**TASK TO COMPLETE:** Where does the string "title" appear in the material? Copy each line that holds it.

▬▬▬

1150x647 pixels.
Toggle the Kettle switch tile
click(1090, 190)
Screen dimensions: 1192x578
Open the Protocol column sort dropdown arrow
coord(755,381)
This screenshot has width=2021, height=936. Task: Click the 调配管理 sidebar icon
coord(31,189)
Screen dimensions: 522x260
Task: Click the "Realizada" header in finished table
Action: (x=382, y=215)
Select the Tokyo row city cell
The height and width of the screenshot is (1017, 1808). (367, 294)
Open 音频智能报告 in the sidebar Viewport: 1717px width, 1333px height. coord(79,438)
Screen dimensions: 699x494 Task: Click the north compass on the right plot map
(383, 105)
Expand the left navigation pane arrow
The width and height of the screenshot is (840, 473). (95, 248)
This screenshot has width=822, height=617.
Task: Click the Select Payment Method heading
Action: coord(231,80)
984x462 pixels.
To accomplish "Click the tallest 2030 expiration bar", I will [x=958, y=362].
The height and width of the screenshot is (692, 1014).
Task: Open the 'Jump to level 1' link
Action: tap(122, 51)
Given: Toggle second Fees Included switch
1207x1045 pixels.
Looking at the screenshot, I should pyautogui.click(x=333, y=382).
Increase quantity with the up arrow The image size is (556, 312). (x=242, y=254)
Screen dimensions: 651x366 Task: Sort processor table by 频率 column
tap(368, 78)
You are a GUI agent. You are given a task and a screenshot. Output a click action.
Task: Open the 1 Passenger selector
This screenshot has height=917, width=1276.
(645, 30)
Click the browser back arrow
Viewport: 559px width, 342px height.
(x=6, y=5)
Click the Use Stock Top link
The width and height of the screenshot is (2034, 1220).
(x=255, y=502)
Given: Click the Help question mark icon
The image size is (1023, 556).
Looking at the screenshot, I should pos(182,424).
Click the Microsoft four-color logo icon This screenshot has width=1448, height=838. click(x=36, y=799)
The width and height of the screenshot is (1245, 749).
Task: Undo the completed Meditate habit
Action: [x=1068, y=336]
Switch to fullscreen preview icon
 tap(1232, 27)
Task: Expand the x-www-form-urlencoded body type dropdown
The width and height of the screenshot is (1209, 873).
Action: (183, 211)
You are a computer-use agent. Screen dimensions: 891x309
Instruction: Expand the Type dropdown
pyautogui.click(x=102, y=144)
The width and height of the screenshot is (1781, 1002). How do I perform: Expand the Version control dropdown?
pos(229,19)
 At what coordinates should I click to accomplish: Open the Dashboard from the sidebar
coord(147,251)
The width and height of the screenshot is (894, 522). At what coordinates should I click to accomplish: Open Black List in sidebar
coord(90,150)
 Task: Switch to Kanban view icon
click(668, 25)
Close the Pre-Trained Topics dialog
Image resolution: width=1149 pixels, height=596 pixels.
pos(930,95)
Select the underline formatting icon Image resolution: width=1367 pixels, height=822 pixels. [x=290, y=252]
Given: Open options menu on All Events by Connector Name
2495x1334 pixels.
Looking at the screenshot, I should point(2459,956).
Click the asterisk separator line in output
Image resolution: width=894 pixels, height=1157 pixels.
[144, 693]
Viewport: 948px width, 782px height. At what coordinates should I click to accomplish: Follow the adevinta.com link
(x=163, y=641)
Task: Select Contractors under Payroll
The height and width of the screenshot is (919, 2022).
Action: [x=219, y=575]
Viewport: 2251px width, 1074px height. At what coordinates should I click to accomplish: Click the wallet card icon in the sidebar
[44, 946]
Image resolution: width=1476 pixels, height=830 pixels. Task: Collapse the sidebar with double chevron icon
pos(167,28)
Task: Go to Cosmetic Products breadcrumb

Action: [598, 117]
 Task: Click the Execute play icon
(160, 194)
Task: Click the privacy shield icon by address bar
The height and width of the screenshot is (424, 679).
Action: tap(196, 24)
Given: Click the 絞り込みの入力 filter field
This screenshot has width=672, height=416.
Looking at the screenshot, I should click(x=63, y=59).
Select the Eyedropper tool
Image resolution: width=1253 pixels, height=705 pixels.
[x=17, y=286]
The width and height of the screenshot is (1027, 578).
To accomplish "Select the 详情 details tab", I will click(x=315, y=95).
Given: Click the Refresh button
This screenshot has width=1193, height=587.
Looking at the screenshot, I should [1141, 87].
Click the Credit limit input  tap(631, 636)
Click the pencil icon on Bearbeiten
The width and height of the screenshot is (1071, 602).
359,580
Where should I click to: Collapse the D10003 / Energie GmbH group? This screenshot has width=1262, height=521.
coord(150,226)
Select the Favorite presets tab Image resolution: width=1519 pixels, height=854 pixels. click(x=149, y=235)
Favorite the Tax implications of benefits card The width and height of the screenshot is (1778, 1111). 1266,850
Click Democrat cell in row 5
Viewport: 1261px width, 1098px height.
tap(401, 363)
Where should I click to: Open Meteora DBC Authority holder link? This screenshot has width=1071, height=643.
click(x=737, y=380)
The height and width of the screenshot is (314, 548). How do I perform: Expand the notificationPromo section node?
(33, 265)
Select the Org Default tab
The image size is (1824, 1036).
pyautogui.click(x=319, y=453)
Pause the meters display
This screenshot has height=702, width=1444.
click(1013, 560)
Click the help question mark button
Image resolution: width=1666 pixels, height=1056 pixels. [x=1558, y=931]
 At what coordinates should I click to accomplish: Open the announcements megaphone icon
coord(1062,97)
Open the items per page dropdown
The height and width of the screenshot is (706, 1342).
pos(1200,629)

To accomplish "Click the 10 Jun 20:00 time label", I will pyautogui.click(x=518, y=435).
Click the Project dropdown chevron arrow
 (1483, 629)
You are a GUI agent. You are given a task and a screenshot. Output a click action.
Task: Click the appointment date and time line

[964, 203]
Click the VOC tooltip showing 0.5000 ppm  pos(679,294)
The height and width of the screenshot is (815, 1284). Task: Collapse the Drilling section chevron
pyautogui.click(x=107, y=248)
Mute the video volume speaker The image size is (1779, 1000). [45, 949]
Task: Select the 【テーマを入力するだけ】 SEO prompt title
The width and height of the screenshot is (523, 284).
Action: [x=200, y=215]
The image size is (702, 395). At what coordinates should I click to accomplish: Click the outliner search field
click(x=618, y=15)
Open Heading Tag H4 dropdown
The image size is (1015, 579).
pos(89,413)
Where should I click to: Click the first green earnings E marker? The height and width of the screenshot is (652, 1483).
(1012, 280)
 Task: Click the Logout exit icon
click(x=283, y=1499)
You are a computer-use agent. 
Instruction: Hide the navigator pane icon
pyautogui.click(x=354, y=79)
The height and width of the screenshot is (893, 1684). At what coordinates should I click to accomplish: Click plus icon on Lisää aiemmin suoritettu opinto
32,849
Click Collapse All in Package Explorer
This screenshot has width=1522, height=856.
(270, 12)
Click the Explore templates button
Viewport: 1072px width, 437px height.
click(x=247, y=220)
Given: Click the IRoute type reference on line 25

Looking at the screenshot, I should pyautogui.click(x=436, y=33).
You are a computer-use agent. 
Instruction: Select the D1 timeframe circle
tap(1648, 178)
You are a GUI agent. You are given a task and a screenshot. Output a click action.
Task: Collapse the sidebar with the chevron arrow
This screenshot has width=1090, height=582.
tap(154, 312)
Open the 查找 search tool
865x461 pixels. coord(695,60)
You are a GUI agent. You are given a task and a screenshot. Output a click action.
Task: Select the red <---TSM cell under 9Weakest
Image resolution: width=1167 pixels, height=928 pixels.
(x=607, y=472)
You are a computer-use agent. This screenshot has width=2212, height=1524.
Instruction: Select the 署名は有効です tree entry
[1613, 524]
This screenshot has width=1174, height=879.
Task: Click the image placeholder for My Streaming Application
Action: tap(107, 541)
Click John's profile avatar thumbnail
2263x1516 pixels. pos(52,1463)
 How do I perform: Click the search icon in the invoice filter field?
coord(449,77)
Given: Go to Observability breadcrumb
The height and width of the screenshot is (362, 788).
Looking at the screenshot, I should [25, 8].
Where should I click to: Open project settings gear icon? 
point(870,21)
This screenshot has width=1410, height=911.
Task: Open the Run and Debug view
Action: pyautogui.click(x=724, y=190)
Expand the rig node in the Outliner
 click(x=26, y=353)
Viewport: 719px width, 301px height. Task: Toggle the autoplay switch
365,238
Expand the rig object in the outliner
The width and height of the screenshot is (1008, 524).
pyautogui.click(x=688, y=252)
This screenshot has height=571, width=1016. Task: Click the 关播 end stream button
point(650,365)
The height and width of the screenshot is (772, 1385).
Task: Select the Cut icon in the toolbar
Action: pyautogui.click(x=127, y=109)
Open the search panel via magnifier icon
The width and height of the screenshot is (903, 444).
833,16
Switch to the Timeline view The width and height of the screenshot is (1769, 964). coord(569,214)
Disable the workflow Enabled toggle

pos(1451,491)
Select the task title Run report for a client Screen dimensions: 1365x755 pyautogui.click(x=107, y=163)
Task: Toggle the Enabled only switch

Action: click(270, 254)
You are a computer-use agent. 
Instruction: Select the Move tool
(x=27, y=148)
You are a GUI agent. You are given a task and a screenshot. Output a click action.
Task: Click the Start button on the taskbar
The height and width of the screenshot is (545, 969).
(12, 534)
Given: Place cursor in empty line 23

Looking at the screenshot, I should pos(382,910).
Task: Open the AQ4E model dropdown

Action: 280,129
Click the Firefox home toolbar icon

▬▬▬

**RESULT OF THE TASK:**
Task: Select the 【テーマを入力するだけ】 SEO prompt title
Select the task title Run report for a client Screen dimensions: 1365x755 pyautogui.click(x=107, y=163)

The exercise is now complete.